## ASSIGNED TASK
Return the listing beneath precisely, with every line intact.

EXCERPTED RECORDS Block Start

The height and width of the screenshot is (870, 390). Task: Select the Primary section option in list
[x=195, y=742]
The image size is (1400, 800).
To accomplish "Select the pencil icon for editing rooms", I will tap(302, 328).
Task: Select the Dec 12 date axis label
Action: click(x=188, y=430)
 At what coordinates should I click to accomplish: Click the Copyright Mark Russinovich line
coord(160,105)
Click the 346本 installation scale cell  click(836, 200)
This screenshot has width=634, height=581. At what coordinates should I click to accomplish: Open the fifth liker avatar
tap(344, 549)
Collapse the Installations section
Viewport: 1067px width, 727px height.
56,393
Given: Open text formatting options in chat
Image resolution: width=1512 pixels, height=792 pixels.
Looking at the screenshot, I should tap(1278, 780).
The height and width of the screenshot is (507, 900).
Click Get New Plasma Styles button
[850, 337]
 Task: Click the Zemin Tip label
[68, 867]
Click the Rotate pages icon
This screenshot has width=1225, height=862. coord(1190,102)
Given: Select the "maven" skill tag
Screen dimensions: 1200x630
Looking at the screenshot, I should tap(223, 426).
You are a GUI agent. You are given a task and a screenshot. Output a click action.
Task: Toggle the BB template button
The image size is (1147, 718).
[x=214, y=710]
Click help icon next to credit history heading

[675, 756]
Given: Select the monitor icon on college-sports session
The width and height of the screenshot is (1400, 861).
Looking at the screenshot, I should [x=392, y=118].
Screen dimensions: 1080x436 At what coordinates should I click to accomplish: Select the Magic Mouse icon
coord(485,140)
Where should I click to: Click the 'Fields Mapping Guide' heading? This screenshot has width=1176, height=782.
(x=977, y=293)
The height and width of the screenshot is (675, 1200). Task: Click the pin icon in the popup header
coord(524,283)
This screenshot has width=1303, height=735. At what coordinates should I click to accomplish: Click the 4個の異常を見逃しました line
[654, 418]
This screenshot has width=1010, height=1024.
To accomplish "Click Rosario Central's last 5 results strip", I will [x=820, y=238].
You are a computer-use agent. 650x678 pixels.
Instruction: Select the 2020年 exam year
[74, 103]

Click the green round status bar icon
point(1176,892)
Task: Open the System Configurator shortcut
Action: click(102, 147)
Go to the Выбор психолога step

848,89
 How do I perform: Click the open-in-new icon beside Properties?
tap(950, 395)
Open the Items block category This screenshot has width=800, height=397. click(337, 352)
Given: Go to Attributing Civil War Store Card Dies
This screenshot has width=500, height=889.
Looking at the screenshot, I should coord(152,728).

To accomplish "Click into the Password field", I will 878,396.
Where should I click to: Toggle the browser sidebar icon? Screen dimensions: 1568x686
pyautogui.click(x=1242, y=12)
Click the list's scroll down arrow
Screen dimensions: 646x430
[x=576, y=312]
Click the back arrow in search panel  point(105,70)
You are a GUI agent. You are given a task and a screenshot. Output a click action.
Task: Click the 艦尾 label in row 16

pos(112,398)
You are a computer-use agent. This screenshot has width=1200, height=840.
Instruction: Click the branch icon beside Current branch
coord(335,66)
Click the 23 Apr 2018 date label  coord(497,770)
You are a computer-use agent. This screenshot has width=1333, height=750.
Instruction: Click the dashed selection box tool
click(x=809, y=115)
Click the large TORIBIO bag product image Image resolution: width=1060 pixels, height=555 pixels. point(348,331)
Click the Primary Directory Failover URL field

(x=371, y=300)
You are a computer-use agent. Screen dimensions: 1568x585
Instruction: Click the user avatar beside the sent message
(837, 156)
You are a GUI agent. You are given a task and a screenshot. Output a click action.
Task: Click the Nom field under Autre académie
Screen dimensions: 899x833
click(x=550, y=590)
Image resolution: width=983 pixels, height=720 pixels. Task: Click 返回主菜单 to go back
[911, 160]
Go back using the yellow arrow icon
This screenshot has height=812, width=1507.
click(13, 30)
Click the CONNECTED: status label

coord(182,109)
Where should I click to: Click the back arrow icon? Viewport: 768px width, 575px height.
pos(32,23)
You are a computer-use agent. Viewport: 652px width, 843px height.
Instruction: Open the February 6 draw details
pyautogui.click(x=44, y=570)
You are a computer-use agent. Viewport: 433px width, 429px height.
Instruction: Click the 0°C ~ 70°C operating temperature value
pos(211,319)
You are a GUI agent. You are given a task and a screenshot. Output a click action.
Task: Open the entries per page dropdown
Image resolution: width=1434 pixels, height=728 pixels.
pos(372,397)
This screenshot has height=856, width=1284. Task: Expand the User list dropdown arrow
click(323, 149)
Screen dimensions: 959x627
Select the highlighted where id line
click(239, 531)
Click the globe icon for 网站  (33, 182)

EXCERPTED RECORDS Block End

## RESULT OF THE TASK
The height and width of the screenshot is (870, 390). Task: Select the Primary section option in list
[x=195, y=742]
The image size is (1400, 800).
To accomplish "Select the pencil icon for editing rooms", I will tap(302, 328).
Task: Select the Dec 12 date axis label
Action: click(x=188, y=430)
 At what coordinates should I click to accomplish: Click the Copyright Mark Russinovich line
coord(160,105)
Click the 346本 installation scale cell  click(836, 200)
This screenshot has width=634, height=581. At what coordinates should I click to accomplish: Open the fifth liker avatar
tap(344, 549)
Collapse the Installations section
Viewport: 1067px width, 727px height.
56,393
Given: Open text formatting options in chat
Image resolution: width=1512 pixels, height=792 pixels.
Looking at the screenshot, I should tap(1278, 780).
The height and width of the screenshot is (507, 900).
Click Get New Plasma Styles button
[850, 337]
 Task: Click the Zemin Tip label
[68, 867]
Click the Rotate pages icon
This screenshot has width=1225, height=862. coord(1190,102)
Given: Select the "maven" skill tag
Screen dimensions: 1200x630
Looking at the screenshot, I should tap(223, 426).
You are a GUI agent. You are given a task and a screenshot. Output a click action.
Task: Toggle the BB template button
The image size is (1147, 718).
[x=214, y=710]
Click help icon next to credit history heading

[675, 756]
Given: Select the monitor icon on college-sports session
The width and height of the screenshot is (1400, 861).
Looking at the screenshot, I should [x=392, y=118].
Screen dimensions: 1080x436 At what coordinates should I click to accomplish: Select the Magic Mouse icon
coord(485,140)
Where should I click to: Click the 'Fields Mapping Guide' heading? This screenshot has width=1176, height=782.
(x=977, y=293)
The height and width of the screenshot is (675, 1200). Task: Click the pin icon in the popup header
coord(524,283)
This screenshot has width=1303, height=735. At what coordinates should I click to accomplish: Click the 4個の異常を見逃しました line
[654, 418]
This screenshot has width=1010, height=1024.
To accomplish "Click Rosario Central's last 5 results strip", I will [x=820, y=238].
You are a computer-use agent. 650x678 pixels.
Instruction: Select the 2020年 exam year
[74, 103]

Click the green round status bar icon
point(1176,892)
Task: Open the System Configurator shortcut
Action: click(102, 147)
Go to the Выбор психолога step

848,89
 How do I perform: Click the open-in-new icon beside Properties?
tap(950, 395)
Open the Items block category This screenshot has width=800, height=397. click(337, 352)
Given: Go to Attributing Civil War Store Card Dies
This screenshot has width=500, height=889.
Looking at the screenshot, I should coord(152,728).

To accomplish "Click into the Password field", I will 878,396.
Where should I click to: Toggle the browser sidebar icon? Screen dimensions: 1568x686
pyautogui.click(x=1242, y=12)
Click the list's scroll down arrow
Screen dimensions: 646x430
[x=576, y=312]
Click the back arrow in search panel  point(105,70)
You are a GUI agent. You are given a task and a screenshot. Output a click action.
Task: Click the 艦尾 label in row 16

pos(112,398)
You are a computer-use agent. This screenshot has width=1200, height=840.
Instruction: Click the branch icon beside Current branch
coord(335,66)
Click the 23 Apr 2018 date label  coord(497,770)
You are a computer-use agent. This screenshot has width=1333, height=750.
Instruction: Click the dashed selection box tool
click(x=809, y=115)
Click the large TORIBIO bag product image Image resolution: width=1060 pixels, height=555 pixels. point(348,331)
Click the Primary Directory Failover URL field

(x=371, y=300)
You are a computer-use agent. Screen dimensions: 1568x585
Instruction: Click the user avatar beside the sent message
(837, 156)
You are a GUI agent. You are given a task and a screenshot. Output a click action.
Task: Click the Nom field under Autre académie
Screen dimensions: 899x833
click(x=550, y=590)
Image resolution: width=983 pixels, height=720 pixels. Task: Click 返回主菜单 to go back
[911, 160]
Go back using the yellow arrow icon
This screenshot has height=812, width=1507.
click(13, 30)
Click the CONNECTED: status label

coord(182,109)
Where should I click to: Click the back arrow icon? Viewport: 768px width, 575px height.
pos(32,23)
You are a computer-use agent. Viewport: 652px width, 843px height.
Instruction: Open the February 6 draw details
pyautogui.click(x=44, y=570)
You are a computer-use agent. Viewport: 433px width, 429px height.
Instruction: Click the 0°C ~ 70°C operating temperature value
pos(211,319)
You are a GUI agent. You are given a task and a screenshot. Output a click action.
Task: Open the entries per page dropdown
Image resolution: width=1434 pixels, height=728 pixels.
pos(372,397)
This screenshot has height=856, width=1284. Task: Expand the User list dropdown arrow
click(323, 149)
Screen dimensions: 959x627
Select the highlighted where id line
click(239, 531)
Click the globe icon for 网站  (33, 182)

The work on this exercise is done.